Definition: When a real estate agent sells a property to him or herself, or a family member or friend without telling the seller of the property.

Example: Sue lists Edward’s property.  Sue receives an offer from her sister and presents it to Edward without telling him it is an offer from her sister. Edward accepts the offer. Sue later moves into the home she sold for Edward.


a)    Sold to a family member- Sue sold Edward’s house to her sister.

b)   Undisclosed information- Sue did not tell Edward that the house was bought from her sister.

c)    Benefit- Sue later benefited from the sale because she got to live in the house.


6)   Actual Fraud-

Definition:  When a real estate agent intentionally misrepresents any part of a real estate transaction.

Example: Ted a real estate agent is selling a house where he knows there is a mold problem.  The buyers had an inspection done and there was no mold detected. Ted doesn’t tell the buyer there is a mold problem to make the real estate transaction move faster.


a)    Problem with the property- There is a mold problem with the house.

b)   Misrepresentation of the problem- Ted does not tell the buyers about any problems with house.

c)    Intentionally hiding a problem- Ted does not tell the buyer about the mold problem to move the real estate transaction move faster.


7)   Negligent Misrepresentation-

Definition: When a real estate agent assumes something to be true without sufficient evidence and relays this to the buyer.

Example: Sarah is a real estate agent selling a house to a farmer.
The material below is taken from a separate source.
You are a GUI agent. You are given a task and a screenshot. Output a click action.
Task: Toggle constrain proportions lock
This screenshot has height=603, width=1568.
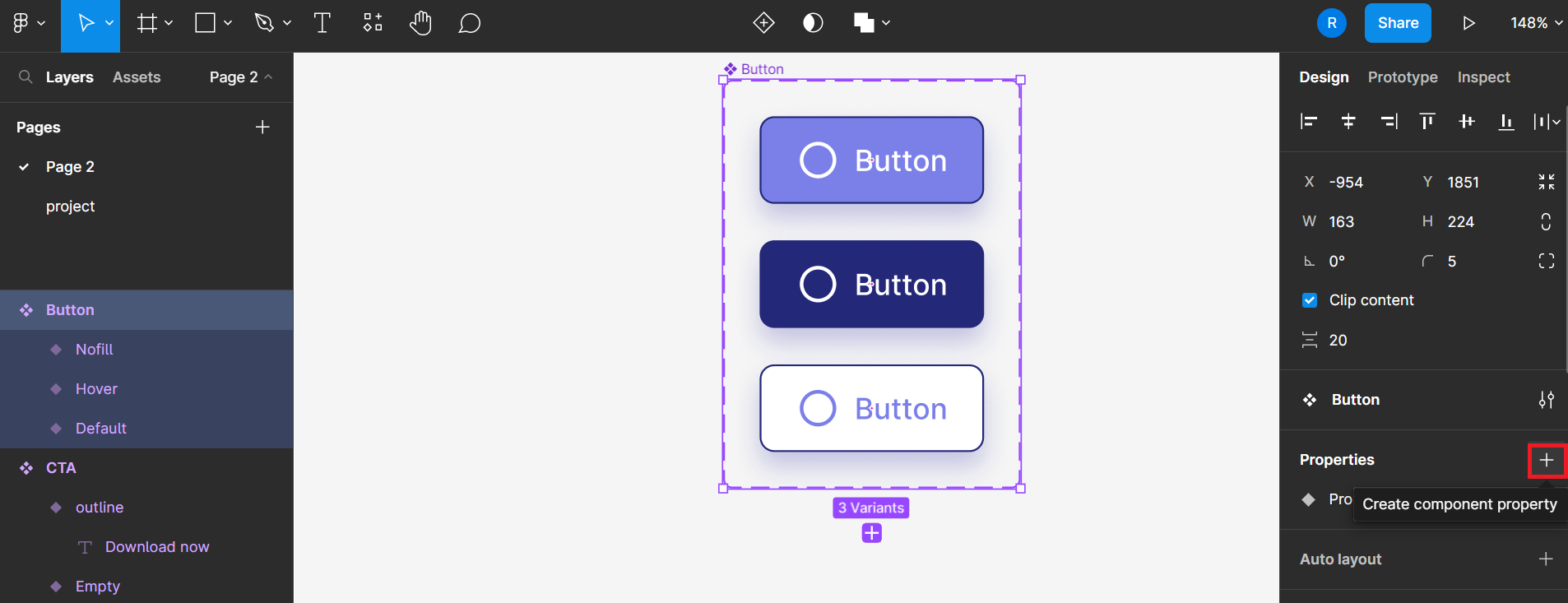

Sarah looked at the soil the house is on and thought it looked like rich enough soil to plant vegetables. Sarah tells this to the potential farmer buyer and he buys the property with the assumption he can run his farm on the land.


a)    Assumption- Sarah assumes that the soil is rich enough to plant vegetables.

b)   No evidence- Sarah did not have the soil tested, she just assumed it looked rich.

c)    Misrepresents property to the buyer- Sarah tells the farmer that the soil is rich enough to plant vegetables even though she does not have sufficient evidence.

8)   Compensatory damages-

Definition: Where an injured party is compensated for any money loss in a real estate transaction.

Example: Donald is a real estate agent that sold a house for Wallace. Wallace did not pay Donald his full commission at the end of the sale.  Wallace took Donald to court to get him to pay the remaining amount. The court awarded Wallace the rest of his commission.


a)    Real estate transaction- Wallace and Donald worked on a real estate transaction together.

b)   Injured party- Wallace did not receive his full commission his contract entitled him to.

c)    Compensation- Wallace was rewarded by the judge the rest of his commission that he was entitled to.


9)   Punitive Damages-

Definition: When a wrong doing party is punished for doing fraud, oppression or malice.

Example: Holly is a real estate agent that works for the broker Ron. Holly sold a house and did not tell Ron the correct selling price so she could keep a bigger cut of her commission. Ron took Holly to court for messing with the system. The judge revoked Holly’s real estate sales person license.


a)    Wrong doing- Holly fakes the sales price of houses to her broker Ron.

b)   Court- Ron takes Holly to court for messing up transactions with his clients.

c)    Punishment- The judge revokes Holly’s real estate license.


10)          Code of ethics-

Definition: The book of morals and rules for real estate agents to follow.

Example: Most real estate agents are required to follow the National Association of Realtors code of ethics (NAR’s). NAR’s requires all real estate agents to be ethical and competent. Following NAR’s will allow for real estate agents to work more efficiently.


a)    A book- NAR’s is the guide that most real estate agents are expected to follow.

b)   Morals and rules- NAR’s require all agents to be ethical and competent.

c)    Efficient agents- Following NAR’s allows for agents to work more efficiently.